Edit: also, will it take a non-negligible amount of processing time to compute these trajectories mid-match?
Yes. The determining factor will be the accuracy of the poses generated from your ball-tracking algorithm.
Depends on what sort of trajectory you’re computing. For simple spline trajectories with minimal curvature, no. For optimized swerve trajectories, potentially yes.
I plan on getting the distance from the limelight to the ball (like I would for the hub) and then treating that distance like a radius and using the limelight tx value to find which point on the circle it would be. Then I add the delta x and y values from that to the robot’s pose, taking into account the distance from the limelight to robot center. Thoughts?
Once I get the ball pose, should I do the same thing as above where I generate another simple trajectory? What if the ball is moving?
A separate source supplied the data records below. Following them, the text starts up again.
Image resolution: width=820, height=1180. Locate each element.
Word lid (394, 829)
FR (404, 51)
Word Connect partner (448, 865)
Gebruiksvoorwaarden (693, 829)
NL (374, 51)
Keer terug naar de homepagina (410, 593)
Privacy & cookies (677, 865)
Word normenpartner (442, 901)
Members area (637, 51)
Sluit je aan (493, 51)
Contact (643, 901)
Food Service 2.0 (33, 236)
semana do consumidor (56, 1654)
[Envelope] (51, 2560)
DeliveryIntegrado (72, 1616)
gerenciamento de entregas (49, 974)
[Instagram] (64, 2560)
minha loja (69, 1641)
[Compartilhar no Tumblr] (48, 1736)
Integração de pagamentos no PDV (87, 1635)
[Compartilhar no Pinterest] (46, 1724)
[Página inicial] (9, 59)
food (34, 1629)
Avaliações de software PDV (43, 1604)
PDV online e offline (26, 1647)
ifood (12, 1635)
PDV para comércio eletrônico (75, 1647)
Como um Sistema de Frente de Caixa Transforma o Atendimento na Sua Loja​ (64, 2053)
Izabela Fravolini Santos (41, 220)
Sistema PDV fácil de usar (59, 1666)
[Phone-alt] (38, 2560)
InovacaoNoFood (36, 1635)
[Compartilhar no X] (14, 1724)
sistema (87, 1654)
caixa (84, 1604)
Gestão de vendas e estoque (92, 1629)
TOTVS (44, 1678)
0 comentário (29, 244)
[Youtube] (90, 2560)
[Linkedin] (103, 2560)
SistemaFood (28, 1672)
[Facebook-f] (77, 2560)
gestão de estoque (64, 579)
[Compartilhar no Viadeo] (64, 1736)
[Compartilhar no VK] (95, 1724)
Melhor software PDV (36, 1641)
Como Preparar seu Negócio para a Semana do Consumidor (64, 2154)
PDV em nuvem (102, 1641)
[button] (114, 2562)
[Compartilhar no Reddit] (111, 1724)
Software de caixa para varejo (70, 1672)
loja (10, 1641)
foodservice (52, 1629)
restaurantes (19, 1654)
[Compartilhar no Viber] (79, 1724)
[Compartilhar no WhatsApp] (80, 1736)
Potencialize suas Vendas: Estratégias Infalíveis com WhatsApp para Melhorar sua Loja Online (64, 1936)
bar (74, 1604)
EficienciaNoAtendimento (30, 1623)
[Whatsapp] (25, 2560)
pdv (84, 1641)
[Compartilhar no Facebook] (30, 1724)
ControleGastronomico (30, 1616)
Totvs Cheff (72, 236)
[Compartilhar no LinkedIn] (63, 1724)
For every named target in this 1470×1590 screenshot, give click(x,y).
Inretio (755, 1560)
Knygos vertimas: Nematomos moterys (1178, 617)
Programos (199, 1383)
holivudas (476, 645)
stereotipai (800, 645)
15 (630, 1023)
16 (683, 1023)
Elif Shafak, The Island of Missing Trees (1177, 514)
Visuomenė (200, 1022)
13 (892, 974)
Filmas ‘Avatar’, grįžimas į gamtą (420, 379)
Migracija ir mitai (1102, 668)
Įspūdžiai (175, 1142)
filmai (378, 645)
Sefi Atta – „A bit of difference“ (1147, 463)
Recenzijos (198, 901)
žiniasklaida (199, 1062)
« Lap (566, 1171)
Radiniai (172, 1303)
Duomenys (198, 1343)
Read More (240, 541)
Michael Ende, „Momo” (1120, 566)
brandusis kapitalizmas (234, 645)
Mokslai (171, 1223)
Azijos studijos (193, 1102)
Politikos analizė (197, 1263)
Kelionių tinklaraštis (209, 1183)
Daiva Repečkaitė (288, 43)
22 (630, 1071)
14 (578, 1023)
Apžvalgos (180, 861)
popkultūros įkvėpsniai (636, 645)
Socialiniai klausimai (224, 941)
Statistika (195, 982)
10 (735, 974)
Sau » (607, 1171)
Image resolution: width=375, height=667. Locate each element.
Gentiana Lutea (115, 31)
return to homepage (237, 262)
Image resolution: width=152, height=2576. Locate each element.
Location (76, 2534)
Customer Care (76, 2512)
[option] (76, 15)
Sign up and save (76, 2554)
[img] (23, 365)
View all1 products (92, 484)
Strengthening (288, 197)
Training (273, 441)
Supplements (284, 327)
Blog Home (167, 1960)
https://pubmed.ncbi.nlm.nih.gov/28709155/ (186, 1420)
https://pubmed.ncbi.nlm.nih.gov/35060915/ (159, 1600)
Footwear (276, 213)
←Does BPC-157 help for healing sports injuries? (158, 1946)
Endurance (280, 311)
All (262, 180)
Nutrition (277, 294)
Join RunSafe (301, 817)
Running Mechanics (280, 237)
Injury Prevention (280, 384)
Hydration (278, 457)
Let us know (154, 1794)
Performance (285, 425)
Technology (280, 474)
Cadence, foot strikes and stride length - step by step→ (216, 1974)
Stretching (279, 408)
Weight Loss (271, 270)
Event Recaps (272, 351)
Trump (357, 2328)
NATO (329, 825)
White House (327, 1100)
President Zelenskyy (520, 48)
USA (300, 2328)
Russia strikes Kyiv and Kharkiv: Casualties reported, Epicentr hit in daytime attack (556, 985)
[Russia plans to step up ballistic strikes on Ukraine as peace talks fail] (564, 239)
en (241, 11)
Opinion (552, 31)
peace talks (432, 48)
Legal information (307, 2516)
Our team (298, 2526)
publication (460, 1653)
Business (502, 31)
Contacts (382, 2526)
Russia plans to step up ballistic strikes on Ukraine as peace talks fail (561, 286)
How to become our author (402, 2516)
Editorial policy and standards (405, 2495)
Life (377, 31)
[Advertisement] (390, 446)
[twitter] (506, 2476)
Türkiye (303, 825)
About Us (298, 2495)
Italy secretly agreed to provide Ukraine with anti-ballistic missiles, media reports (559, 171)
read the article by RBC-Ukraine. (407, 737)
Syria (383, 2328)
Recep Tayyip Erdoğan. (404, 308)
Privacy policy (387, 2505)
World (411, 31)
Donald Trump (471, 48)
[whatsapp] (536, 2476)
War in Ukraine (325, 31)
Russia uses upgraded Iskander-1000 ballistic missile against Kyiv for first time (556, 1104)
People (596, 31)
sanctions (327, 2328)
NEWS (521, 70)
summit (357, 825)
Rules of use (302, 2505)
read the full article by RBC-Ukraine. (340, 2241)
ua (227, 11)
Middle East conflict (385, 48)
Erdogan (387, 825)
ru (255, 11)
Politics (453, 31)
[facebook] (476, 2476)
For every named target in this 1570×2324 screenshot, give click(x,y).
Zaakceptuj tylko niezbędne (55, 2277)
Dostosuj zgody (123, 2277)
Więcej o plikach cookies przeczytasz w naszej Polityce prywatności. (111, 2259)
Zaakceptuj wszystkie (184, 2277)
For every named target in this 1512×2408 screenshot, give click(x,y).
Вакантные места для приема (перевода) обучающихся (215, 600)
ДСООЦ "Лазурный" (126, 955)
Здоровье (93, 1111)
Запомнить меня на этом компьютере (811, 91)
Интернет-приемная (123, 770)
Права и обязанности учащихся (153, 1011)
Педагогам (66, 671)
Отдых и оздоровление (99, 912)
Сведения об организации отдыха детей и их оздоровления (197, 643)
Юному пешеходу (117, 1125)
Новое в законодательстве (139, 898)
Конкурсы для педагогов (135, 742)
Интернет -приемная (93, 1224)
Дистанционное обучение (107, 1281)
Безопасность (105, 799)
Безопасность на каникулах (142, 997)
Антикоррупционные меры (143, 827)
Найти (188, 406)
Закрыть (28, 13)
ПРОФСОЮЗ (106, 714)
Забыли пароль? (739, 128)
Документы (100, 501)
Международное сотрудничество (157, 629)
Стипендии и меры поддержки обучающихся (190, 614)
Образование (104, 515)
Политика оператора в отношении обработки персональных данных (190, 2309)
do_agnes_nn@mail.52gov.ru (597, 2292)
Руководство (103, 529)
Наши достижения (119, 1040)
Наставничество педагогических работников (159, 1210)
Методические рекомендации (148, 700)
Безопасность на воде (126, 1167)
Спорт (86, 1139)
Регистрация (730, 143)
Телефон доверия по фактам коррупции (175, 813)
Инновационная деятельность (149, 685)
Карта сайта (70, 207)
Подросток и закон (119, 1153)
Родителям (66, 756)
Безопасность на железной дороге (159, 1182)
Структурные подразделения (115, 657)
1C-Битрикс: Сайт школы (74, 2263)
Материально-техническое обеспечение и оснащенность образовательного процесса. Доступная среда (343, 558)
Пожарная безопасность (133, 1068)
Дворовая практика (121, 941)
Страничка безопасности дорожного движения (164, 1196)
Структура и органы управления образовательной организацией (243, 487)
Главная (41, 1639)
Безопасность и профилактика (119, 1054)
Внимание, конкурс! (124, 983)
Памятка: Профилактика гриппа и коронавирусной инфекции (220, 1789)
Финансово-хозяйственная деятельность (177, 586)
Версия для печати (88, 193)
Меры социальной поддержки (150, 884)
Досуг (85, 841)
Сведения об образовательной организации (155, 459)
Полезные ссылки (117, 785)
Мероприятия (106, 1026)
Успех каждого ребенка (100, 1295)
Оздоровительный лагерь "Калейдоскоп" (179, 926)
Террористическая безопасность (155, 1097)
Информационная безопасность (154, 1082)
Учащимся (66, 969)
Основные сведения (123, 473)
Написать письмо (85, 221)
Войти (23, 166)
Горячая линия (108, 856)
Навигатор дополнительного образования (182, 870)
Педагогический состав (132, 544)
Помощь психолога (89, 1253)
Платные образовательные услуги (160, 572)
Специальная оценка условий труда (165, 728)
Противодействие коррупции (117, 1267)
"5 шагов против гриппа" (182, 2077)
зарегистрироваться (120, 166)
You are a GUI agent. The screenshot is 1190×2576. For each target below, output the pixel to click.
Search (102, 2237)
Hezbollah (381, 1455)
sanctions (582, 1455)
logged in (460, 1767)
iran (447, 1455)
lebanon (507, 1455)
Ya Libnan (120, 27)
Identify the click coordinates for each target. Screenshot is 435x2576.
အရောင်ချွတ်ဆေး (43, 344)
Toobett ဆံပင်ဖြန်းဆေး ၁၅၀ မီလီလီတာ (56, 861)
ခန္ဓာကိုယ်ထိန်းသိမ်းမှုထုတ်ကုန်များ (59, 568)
Or do you think I should just do an x, y, and heading PID onto the pose of the ball?
I’d probably switch to a pursuit of the ball once I’m sufficiently close, and hope that the transients don’t wreck my odometry. All of this will have to be shaken out in practice, though - you might need a very refined solution, or you might be able to do a naive first-take with dead-reckoning to the first estimated ball position. I have no idea, really.
Could you explain what you mean by this? Is the pursuit the PID method I mentioned? How would it mess up the odometry?
With the PID method, I would just continually recalculate the pose of the ball with each new limelight image so that the PID would still follow it if it’s moving
Edit: Also we plan to use this same command in teleop to grab a ball we are at least somewhat close to
Yes, pursuit would be a feedback-based method. The motion is less-controlled during this phase than during preplanned routines, so it’s more likely that your odometry will drift.